The CUDA version we are using is 11.6.

### Python Dependencies

Install the required Python packages:

```
pip install -r requirements.txt
```

### Julia Setup

After installing the Python packages, install the required Julia packages by running:

```
julia install_julia_packages.jl
```

## Usage

### Configuration Parameters

Model and training arguments should be passed through:
```
args.py
```
- ``model_name``: Path to pretrained model or model identifier from huggingface.co/models
- ``layer_intervals``: Number of layers to prune.
- ``layer_num_data``: Amount of data used to calculate cosine similarity.
- ``train_num_data``: Amount of data used to train the lightweight model.
- ``batch_size``: Batch size for training.
- ``gradient_accumulation_step``: Number of gradient accumulation steps during training. The effective batch size is the product of gradient_accumulation_step and batch_size.
- ``epoches``: Number of training epochs.
- ``lr``: Learning rate for training.
- ``min_lr``: Minimum learning rate during training.

## Layer Pruning Analysis

### LLMGD
To find the best layers to prune using LLMGD (based on starting layer and interval), run:

```
python llmgd_best_layer.py
```

## ✂️ Layer Pruning

MSE Loss Training

To train the lightweight network using MSE loss, execute:

```
python mseloss_entry.py
```

This training process will be executed on a single GPU. All the pre-trained models and the dataset will be automatically downloaded, so you do not need to manually download the resource.
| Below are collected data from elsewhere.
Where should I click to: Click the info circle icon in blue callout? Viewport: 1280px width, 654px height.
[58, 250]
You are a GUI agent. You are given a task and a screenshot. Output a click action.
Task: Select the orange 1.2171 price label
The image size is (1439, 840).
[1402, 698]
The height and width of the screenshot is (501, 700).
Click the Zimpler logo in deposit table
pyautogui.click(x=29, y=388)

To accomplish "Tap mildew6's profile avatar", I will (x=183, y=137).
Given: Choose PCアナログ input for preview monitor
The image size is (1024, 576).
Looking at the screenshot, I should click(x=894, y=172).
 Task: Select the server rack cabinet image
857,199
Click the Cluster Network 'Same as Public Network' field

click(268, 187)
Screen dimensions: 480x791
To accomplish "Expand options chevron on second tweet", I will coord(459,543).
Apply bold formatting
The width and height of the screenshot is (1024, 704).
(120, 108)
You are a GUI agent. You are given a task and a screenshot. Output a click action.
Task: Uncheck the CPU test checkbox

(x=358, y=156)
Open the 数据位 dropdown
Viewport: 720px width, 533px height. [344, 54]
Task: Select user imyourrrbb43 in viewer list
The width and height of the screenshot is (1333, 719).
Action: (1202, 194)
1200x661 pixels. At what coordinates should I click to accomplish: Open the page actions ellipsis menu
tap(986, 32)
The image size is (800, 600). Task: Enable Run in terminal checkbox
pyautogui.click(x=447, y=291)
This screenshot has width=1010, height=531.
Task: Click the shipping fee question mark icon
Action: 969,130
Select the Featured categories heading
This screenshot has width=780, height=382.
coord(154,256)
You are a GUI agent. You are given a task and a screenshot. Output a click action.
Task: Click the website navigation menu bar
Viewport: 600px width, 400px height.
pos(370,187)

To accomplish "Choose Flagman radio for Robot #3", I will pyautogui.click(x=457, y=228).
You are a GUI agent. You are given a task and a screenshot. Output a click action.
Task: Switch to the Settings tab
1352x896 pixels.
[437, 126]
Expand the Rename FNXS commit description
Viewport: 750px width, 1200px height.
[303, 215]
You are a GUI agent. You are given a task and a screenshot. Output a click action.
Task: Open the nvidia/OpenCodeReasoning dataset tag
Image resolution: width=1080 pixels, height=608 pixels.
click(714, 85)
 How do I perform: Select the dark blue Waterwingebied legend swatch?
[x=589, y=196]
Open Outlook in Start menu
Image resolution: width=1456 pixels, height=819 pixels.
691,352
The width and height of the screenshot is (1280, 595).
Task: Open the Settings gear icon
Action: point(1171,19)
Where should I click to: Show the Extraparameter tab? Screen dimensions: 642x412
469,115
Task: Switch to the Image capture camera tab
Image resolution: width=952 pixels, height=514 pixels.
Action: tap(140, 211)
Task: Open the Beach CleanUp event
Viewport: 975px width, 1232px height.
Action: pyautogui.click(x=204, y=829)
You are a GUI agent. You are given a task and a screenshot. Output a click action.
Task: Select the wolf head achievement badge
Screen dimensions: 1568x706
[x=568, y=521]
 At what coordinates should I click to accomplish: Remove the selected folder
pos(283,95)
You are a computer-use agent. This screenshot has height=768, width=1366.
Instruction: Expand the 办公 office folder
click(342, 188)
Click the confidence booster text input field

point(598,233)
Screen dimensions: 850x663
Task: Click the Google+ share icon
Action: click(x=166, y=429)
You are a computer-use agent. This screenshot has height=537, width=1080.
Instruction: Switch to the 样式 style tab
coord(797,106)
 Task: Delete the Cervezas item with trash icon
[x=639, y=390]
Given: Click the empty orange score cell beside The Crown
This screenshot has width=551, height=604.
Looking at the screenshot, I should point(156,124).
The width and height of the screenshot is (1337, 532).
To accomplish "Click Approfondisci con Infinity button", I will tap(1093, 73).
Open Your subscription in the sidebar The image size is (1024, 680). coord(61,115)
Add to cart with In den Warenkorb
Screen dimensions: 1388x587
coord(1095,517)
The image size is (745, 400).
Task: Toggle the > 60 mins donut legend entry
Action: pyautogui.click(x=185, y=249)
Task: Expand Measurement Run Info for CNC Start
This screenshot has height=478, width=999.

When running it for the first time, it will require some time to download the model and the dataset. Please ensure that there is sufficient memory available, as all hidden states will be stored in memory. If memory is insufficient, you may modify the code to utilize get_cosine_oomsafe.py to get rid of OOM issues.


## Pruning Criteria

There are three different pruning strategies: LLMGD metric, Cosine similarity metirc and Kl divergence metric.

LLMGD metric:
After running the llmgd_best_layer.py, we will get the best layer parameter. Then, please modify the ./Layer_Pruning train_lightweightnetwork code to finish the retraining part.

Cosine similarity metric:
Please modify ./Layer_Pruning train_lightweightnetwork code to utilize get_cosine_oomsafe.py or get_cosine.py according to memory limitation.

Kl divergence metric:
Please modify ./Layer_Pruning train_lightweightnetwork code to utilize get_kl_divergence_interval.py.

The modified part is located under the "def lightweight_model_train" line. 

## Performance evaluation

In this project, we use lm_evaluation_harness to evaluate the model performance. The model weights will be stored under ./facebook. If you want to evaluate the results with several tasks, please read the lm_eval official tutorials.